It was in 1923, the year before Abrams death, that Drown, then head of the Southern California Edison Company’s mechanical addressing department, was first introduced to the radionic theories that would so impact the rest of her life. She attended a lecture on the use of radio energies in disease treatment, presented by a Dr. Frederick F. Strong, and was so moved that she immediately sought to work for him, resigning her high-paying job with Edison to take on a post as a part-time office assistant. This, in turn, led to her employment by Dr. Thomas McAllister, under whose encouragement Drown briefly studied osteopathy, before she eventually became licensed as a Doctor of Chiropractic.

First as a student and then as a doctor, Drown extensively experimented with the radionics that Strong’s lecture had introduced to her, but found problems in the theories as they had been expressed. Influenced partly by a long interest in metaphysics and Kabbalism, she came to believe that, while Abrams had touched on an underlying truth, electricity proved too coarse to be truly useful in effective diagnosis and treatment— there had to be some more subtle force at work. Further, the means of detection had to be refined to reduce the kinds of errors that had plagued Dr. X, allowing the practitioner to lock on to a very specific, individual frequency.

The answer, she speculated, might be found by studying radio technology. In her own words: “When placed on a blotter, the blood is crystallized, even as ice is crystalized steam, and each small atom is the precipitated crystallized end of an invisible line which reaches out to the ethers. This invisible line passes through the body over the nerves and through the blood vessels and the electrons from the air, water and earth supply the body structure, attaching themselves to that line, which holds the pattern of the body.”

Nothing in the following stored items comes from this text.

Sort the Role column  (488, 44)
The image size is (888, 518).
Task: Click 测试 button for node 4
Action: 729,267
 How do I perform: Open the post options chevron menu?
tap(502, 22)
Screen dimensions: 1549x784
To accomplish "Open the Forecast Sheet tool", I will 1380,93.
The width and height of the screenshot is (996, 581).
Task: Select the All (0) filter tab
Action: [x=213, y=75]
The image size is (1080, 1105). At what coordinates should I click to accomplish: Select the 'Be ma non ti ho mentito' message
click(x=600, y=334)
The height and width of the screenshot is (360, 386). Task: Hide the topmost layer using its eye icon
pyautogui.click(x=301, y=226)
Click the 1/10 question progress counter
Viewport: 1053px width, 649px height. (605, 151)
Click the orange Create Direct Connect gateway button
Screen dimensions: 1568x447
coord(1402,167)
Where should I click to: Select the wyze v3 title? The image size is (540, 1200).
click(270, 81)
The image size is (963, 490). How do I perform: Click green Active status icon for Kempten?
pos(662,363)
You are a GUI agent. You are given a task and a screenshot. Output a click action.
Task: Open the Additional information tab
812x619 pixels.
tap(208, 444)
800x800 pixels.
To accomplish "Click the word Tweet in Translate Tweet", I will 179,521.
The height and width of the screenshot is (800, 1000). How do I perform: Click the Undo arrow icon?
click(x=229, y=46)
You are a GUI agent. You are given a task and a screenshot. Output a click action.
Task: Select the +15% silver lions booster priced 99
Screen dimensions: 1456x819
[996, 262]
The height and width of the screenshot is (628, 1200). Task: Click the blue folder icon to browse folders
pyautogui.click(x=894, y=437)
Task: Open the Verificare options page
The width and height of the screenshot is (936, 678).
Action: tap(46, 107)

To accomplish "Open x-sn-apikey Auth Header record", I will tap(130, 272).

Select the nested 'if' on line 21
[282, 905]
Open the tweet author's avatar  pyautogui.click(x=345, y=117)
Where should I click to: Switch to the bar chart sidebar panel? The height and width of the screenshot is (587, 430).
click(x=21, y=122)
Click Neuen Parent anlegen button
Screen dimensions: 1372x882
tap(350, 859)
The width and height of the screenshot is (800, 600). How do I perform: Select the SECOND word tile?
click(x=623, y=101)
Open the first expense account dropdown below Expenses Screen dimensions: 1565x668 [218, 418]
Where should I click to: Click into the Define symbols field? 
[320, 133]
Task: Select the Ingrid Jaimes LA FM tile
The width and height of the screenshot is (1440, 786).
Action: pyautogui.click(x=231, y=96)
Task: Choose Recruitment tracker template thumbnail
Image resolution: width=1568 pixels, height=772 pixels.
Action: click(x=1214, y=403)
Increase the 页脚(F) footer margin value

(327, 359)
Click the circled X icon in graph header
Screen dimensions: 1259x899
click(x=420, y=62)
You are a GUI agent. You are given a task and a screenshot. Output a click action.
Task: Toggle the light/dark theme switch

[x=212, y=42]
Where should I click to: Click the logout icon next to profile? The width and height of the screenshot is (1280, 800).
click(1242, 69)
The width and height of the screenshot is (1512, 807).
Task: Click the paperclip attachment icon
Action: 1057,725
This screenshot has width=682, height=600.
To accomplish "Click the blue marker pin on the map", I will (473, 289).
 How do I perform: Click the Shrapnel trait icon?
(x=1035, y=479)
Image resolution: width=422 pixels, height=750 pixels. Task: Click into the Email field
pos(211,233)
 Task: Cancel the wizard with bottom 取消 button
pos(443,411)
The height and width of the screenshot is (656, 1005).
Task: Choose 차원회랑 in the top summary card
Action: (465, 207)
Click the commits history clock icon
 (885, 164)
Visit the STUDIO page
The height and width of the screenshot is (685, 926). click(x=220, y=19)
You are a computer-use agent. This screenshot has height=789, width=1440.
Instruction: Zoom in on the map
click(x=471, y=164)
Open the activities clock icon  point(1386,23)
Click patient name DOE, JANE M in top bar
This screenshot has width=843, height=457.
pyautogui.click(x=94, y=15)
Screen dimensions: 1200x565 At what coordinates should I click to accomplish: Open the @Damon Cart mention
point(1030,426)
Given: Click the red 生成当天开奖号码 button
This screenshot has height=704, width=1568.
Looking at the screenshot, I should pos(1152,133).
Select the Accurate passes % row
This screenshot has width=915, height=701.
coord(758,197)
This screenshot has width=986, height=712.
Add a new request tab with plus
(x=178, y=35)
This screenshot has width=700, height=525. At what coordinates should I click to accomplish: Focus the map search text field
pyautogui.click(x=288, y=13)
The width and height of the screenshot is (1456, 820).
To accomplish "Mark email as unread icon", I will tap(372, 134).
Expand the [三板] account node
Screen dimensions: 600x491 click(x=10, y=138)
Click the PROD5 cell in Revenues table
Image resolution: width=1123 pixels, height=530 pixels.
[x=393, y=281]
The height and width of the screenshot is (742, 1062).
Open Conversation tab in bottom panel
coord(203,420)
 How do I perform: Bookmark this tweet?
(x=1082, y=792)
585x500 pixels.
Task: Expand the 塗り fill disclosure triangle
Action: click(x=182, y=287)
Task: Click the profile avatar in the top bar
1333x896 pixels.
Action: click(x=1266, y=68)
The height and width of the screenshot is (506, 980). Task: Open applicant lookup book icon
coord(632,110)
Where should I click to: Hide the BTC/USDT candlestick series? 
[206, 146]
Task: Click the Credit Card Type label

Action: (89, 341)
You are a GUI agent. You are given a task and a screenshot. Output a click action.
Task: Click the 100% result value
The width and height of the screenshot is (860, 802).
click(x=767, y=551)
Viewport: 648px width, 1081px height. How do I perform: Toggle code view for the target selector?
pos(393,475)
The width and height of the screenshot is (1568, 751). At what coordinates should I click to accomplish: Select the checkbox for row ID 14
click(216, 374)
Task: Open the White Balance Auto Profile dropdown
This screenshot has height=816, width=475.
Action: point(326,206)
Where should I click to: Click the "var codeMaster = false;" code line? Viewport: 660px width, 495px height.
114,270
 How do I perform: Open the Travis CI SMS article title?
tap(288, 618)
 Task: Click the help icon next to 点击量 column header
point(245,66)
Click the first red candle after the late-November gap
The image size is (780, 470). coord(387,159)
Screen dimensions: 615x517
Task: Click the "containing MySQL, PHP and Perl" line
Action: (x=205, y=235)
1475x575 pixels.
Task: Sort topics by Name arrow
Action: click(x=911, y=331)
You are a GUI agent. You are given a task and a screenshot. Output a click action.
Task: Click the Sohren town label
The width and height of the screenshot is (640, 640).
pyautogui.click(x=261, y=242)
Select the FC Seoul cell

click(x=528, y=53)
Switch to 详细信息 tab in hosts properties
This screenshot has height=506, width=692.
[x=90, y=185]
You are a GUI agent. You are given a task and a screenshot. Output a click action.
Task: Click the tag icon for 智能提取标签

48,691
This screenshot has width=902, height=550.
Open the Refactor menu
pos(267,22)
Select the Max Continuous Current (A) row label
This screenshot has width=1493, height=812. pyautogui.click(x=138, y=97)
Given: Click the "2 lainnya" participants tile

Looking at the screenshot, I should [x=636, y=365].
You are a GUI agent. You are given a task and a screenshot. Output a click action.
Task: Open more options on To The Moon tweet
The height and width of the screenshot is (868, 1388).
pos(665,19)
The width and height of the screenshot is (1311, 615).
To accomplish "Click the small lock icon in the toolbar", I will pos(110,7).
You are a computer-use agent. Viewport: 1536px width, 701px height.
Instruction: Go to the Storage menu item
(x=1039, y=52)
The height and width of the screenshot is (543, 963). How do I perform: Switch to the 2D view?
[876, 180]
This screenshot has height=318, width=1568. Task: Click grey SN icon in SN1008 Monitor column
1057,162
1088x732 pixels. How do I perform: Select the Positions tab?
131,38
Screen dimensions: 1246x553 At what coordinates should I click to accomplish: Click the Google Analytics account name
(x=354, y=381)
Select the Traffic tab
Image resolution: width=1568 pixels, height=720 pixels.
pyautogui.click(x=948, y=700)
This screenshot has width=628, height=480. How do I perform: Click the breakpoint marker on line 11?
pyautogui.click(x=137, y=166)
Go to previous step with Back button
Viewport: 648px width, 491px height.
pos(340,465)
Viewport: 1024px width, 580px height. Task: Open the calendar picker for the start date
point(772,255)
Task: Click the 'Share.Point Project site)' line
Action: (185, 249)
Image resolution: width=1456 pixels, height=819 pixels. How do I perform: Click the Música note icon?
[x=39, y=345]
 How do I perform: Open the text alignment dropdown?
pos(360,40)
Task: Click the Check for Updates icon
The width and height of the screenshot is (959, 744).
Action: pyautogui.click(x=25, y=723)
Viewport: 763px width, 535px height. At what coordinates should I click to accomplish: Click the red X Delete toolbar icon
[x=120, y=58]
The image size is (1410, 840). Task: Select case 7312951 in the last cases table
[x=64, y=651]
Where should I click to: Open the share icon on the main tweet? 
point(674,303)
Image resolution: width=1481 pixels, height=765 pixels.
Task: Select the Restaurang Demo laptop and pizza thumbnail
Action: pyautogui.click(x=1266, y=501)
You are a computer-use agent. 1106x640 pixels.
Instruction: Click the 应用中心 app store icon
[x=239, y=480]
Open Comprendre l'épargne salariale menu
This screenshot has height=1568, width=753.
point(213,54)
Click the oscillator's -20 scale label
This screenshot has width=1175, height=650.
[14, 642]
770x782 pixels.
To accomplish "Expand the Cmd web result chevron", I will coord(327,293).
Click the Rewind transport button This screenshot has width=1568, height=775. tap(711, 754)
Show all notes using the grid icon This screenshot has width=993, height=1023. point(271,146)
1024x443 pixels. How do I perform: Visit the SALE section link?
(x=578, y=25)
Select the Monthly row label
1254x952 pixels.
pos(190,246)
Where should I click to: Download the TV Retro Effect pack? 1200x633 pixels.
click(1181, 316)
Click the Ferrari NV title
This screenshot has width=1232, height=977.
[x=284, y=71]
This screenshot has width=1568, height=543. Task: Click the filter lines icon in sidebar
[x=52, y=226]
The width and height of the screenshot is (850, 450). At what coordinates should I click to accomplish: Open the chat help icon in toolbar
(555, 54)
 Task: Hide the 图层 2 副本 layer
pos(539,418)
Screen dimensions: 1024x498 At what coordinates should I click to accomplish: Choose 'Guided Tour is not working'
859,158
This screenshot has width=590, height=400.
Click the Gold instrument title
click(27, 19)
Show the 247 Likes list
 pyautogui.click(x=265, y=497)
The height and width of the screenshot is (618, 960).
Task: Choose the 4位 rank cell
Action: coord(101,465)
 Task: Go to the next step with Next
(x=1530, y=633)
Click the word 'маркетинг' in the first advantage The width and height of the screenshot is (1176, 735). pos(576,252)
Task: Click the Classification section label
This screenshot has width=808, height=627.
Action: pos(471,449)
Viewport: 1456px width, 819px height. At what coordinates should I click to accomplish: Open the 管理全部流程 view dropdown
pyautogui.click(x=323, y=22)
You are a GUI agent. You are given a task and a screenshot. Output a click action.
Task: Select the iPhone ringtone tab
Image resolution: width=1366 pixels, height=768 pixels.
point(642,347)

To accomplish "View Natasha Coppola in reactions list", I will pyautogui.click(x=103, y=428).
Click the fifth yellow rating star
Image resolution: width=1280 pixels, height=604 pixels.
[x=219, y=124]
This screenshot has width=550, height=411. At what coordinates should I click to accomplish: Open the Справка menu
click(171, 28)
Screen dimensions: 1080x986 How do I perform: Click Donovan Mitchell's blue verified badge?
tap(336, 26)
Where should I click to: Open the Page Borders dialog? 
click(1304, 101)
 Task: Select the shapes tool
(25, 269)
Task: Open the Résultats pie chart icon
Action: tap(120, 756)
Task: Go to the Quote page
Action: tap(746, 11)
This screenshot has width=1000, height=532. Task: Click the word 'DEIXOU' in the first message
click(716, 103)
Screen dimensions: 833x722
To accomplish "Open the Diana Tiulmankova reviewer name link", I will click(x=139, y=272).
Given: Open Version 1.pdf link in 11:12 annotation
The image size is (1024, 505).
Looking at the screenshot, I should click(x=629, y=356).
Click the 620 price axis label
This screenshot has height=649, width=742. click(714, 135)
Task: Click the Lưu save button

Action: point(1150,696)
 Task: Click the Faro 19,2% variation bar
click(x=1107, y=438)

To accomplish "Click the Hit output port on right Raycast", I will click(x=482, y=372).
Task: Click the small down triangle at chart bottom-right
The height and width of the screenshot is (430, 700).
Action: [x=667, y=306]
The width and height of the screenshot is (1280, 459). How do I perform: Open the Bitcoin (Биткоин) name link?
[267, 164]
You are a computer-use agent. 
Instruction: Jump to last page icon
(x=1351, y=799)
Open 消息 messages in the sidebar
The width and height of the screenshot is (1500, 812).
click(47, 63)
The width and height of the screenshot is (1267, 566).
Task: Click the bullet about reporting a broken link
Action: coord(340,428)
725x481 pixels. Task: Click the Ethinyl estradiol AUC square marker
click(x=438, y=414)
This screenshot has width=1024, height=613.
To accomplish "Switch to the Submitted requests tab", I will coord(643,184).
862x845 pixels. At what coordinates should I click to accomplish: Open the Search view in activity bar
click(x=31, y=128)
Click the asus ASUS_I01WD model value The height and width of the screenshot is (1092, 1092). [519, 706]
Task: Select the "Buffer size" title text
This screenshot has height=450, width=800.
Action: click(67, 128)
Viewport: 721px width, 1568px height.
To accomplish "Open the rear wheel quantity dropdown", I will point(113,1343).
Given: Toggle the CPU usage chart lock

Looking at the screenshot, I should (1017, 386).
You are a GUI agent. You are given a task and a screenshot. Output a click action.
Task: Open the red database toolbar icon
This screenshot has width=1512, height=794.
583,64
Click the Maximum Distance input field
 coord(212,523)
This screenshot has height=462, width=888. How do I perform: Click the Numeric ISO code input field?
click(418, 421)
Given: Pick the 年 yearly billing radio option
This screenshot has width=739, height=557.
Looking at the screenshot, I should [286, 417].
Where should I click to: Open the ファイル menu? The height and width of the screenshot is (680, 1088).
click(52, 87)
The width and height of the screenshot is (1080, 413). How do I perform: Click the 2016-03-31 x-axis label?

With this understanding of life forces as a basis, it made sense to “cut the cord” between the Electronic Reactions of Abrams and a new, more overtly vitalistic radionics, replacing “ohms” with “rates”, electronic responses with human vibration radiation. Likewise, the reagent medium once used to feel out the diagnosis, too imprecise and open to interferences, could be replaced with the simpler, more sensitive radio-like mechanism of the Homo-Vibra Ray.

An excellent overview of the early history of Radionics care of the Kook Science Resistance. Thanks for your noble efforts in research, guys!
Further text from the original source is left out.